Partitions size for 80GB HDD and 2GB RAM

Alexander Rudyk (Akvelon) v-alrudy at microsoft.com
Thu Dec 20 15:34:34 PST 2007


Thank all of you for really helpful answers.

I am thinking about this configuration (might be helpful for someone in the future)

 a:  /  (root)   256 MB
 b:  /swap      4096 MB
 d:  /tmp        768 MB
 e:  /usr       8192 MB
 f:  /var       2048 MB
 g:  /home      all the rest.

Think that 8GB will be enough for /usr ports, local and build os from scratch,
and 2GB for /var - in any case I can symlink some of those to /home

So we need about 15GB of free storage only for FreeBSD needs.

Thx
Alex


-----Original Message-----
From: Nikola Lečić [mailto:nikola.lecic at anthesphoria.net]
Sent: Thursday, December 20, 2007 12:13 PM
To: Alexander Rudyk (Akvelon)
Cc: FreeBSD-questions at FreeBSD.org
Subject: Re: Partitions size for 80GB HDD and 2GB RAM

On Thu, 20 Dec 2007 11:26:41 -0800
"Alexander Rudyk (Akvelon)" <v-alrudy at microsoft.com> wrote:

> Nikola,
>
> Thank you for your extender answer. I have two more comments.
>
> Did you consider /var as your email db partition. I really don’t
> know how big will be my mail db on freebsd, but after half of year
> I have about 4GB outlook mail db. So 1GB for /var might be not enough
> in my case.

The hier(7) manpage is very useful to understand the default directory
structure:

  http://www.freebsd.org/cgi/man.cgi?query=hier&apropos=0&sektion=0&manpath=FreeBSD+6.2-RELEASE&format=html

As for mail, it depends on how you plan to receive and handle it; if you
just download mail from pop3 account, it will be stored in your home by
a mail client (this goes as well for mail you export from Outlook to
e.g. Thunderbird). For locally (system) delivered mail, /var/spool is
the default place, but unless you want yo use your laptop as a mail
server, it's unlikely you will store your mail there.

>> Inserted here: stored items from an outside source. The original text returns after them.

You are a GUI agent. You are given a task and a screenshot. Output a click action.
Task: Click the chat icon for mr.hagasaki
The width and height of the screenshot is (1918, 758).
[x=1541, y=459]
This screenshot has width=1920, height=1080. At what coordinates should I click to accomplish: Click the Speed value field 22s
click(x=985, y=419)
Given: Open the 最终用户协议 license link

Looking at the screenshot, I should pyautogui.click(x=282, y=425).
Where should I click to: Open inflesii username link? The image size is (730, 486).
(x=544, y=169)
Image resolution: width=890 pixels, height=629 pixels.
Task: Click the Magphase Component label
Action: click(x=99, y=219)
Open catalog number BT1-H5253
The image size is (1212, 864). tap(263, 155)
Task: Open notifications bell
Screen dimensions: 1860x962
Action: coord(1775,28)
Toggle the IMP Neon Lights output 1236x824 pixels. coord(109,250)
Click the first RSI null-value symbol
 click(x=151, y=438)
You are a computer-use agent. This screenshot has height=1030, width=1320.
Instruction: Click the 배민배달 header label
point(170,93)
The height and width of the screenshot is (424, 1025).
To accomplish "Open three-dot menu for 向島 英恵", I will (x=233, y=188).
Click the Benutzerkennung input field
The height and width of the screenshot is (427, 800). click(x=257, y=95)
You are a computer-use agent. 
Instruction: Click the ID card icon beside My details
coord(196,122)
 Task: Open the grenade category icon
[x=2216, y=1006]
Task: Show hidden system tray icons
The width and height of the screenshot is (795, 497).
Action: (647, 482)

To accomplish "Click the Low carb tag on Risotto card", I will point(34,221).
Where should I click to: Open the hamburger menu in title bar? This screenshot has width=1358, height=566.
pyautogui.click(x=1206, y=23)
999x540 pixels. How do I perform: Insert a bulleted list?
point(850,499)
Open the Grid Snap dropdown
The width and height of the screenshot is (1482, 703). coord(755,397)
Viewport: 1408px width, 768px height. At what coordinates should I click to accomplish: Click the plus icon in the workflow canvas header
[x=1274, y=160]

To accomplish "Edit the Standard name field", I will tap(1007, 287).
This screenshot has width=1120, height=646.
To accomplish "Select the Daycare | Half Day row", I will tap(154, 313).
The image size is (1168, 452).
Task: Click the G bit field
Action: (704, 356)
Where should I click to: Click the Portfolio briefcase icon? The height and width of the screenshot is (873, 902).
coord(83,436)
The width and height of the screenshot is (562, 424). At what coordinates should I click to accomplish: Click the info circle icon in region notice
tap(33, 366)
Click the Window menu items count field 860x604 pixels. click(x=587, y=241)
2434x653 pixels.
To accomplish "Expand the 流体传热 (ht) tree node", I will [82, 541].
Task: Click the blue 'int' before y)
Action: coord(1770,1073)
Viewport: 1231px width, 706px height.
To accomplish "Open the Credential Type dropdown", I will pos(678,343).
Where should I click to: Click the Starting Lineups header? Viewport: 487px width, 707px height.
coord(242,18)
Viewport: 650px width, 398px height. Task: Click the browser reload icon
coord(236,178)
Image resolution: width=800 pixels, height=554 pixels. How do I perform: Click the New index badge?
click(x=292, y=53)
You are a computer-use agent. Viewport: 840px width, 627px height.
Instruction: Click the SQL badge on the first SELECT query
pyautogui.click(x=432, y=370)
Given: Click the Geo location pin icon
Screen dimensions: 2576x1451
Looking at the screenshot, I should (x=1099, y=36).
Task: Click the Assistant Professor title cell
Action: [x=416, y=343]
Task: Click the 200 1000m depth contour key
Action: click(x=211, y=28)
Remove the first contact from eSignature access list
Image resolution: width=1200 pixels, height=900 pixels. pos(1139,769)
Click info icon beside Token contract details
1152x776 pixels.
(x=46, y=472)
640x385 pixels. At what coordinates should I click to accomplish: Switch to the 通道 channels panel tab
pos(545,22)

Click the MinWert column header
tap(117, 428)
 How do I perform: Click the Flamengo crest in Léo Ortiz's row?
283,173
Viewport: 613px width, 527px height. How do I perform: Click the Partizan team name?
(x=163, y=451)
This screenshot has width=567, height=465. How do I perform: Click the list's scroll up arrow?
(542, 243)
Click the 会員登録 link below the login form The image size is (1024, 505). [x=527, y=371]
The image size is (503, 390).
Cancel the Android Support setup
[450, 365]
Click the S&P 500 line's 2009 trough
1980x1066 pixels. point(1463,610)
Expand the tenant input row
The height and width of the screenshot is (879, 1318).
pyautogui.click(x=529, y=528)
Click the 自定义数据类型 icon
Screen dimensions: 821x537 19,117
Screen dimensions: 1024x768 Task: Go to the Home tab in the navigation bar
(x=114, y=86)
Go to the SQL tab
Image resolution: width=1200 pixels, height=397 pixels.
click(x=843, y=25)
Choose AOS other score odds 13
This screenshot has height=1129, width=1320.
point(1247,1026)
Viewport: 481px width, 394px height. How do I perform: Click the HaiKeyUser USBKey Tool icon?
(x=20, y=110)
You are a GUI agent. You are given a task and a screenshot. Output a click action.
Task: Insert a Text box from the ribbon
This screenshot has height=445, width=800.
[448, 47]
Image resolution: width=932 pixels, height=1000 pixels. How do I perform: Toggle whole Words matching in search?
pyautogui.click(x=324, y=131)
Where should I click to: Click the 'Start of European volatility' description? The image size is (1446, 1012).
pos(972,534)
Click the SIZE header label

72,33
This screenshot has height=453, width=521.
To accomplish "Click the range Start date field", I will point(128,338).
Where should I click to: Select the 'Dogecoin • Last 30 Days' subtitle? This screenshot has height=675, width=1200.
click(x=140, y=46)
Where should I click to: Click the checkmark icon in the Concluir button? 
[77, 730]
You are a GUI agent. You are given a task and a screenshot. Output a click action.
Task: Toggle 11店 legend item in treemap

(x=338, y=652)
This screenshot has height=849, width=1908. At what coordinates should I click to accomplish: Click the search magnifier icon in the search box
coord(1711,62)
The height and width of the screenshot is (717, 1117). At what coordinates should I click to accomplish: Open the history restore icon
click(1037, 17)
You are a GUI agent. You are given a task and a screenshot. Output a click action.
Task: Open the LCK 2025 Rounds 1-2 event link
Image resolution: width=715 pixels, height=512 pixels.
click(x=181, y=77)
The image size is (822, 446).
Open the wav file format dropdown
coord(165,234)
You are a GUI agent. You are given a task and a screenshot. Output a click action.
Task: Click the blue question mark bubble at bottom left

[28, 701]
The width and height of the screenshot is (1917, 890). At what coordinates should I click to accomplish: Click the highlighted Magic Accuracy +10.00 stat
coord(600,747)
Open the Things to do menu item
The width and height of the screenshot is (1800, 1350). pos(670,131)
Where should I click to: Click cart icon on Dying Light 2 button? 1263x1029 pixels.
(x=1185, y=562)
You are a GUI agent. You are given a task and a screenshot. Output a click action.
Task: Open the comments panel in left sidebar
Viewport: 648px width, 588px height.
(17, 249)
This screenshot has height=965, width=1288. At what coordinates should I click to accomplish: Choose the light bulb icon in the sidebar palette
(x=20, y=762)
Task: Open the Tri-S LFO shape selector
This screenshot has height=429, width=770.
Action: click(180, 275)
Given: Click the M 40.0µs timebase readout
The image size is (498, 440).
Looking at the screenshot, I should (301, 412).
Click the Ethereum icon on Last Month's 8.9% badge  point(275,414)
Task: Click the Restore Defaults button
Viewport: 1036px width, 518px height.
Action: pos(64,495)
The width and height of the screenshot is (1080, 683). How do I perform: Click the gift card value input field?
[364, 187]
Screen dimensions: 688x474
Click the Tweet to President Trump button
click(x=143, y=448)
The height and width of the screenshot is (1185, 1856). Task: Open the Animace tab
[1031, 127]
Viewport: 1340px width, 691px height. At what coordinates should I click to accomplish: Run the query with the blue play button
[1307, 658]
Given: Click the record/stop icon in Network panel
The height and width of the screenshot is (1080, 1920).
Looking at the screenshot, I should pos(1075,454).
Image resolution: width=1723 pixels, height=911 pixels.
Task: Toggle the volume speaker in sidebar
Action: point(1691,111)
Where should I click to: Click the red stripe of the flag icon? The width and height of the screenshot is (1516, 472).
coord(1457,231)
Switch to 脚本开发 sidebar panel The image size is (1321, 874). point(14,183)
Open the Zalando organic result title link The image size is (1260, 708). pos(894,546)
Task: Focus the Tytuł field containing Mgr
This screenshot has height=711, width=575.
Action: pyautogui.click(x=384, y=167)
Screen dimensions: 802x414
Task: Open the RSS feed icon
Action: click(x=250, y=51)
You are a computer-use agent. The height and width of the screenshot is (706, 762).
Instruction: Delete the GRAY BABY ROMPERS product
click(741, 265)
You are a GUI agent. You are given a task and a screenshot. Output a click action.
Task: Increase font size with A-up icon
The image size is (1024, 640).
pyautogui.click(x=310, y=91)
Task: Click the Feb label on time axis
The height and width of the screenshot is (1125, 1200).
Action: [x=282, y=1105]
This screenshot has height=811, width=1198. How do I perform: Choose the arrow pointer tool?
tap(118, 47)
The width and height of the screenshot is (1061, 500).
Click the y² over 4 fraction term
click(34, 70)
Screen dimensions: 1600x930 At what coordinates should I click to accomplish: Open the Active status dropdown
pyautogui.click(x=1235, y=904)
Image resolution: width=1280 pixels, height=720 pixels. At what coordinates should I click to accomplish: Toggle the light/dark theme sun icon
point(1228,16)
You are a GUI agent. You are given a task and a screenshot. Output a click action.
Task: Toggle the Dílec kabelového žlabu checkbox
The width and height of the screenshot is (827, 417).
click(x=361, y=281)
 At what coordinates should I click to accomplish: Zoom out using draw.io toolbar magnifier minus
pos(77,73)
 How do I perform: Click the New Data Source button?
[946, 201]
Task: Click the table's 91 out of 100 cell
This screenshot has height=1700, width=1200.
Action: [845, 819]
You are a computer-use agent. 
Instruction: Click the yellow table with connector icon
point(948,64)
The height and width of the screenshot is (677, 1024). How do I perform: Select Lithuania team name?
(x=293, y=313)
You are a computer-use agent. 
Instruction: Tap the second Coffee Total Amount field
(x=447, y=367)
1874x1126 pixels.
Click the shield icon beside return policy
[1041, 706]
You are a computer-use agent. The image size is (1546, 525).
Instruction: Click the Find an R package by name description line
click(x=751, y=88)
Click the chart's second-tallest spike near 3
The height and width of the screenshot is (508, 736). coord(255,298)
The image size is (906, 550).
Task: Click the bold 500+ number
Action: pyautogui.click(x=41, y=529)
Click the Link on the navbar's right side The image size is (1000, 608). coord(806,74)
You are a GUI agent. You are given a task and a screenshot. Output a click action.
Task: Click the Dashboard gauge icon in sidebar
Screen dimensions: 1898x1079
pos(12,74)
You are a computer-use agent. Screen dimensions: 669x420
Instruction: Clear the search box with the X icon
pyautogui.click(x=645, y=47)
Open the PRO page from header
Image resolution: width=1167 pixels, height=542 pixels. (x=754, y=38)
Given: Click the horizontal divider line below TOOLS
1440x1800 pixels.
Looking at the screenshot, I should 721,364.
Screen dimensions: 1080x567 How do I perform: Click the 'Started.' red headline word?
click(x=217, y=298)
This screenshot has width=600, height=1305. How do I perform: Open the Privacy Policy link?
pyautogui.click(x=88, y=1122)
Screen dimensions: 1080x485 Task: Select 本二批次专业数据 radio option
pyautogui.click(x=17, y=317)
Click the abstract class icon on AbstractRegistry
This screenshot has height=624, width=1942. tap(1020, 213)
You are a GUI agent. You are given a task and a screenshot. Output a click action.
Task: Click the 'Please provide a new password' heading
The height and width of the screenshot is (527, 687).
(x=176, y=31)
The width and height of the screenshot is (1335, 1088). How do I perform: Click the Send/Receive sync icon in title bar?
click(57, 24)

> Having /home as part of /usr is the good point. But in case of backup
> it make sense to have /home as separate partition. What you think
> about this?

Of course it's very useful for backups. I just thought it was useful to
warn you about how much space /usr/ports could need because the default
installation procedure on FreeBSD is to compile sources (of thirs
party applications and of FreeBSD itself).

As a useful example on how much space you might need, here are rough
sizes on my home desktop computer, used for everyday work. I have ~850
ports installed.

  /usr/ports        ~2G (with current distfiles and packages that happen
                         to be there + you will need at least 2-3G for
                         large upgrades, sometimes > 10G)
  /usr/local        ~5G (third party applications + additions such as
                         TeXLive = ~1G)
  /usr/home        ~20G
  ---------------------
  /usr total used: ~30G (includes FreeBSD itself + some other smaller
                         storages)

If you plan to build FreeBSD itself in the future, then /usr must be
even bigger. If all this leaves enough room for /home for you, then
it's certainly very useful to make it separate partition.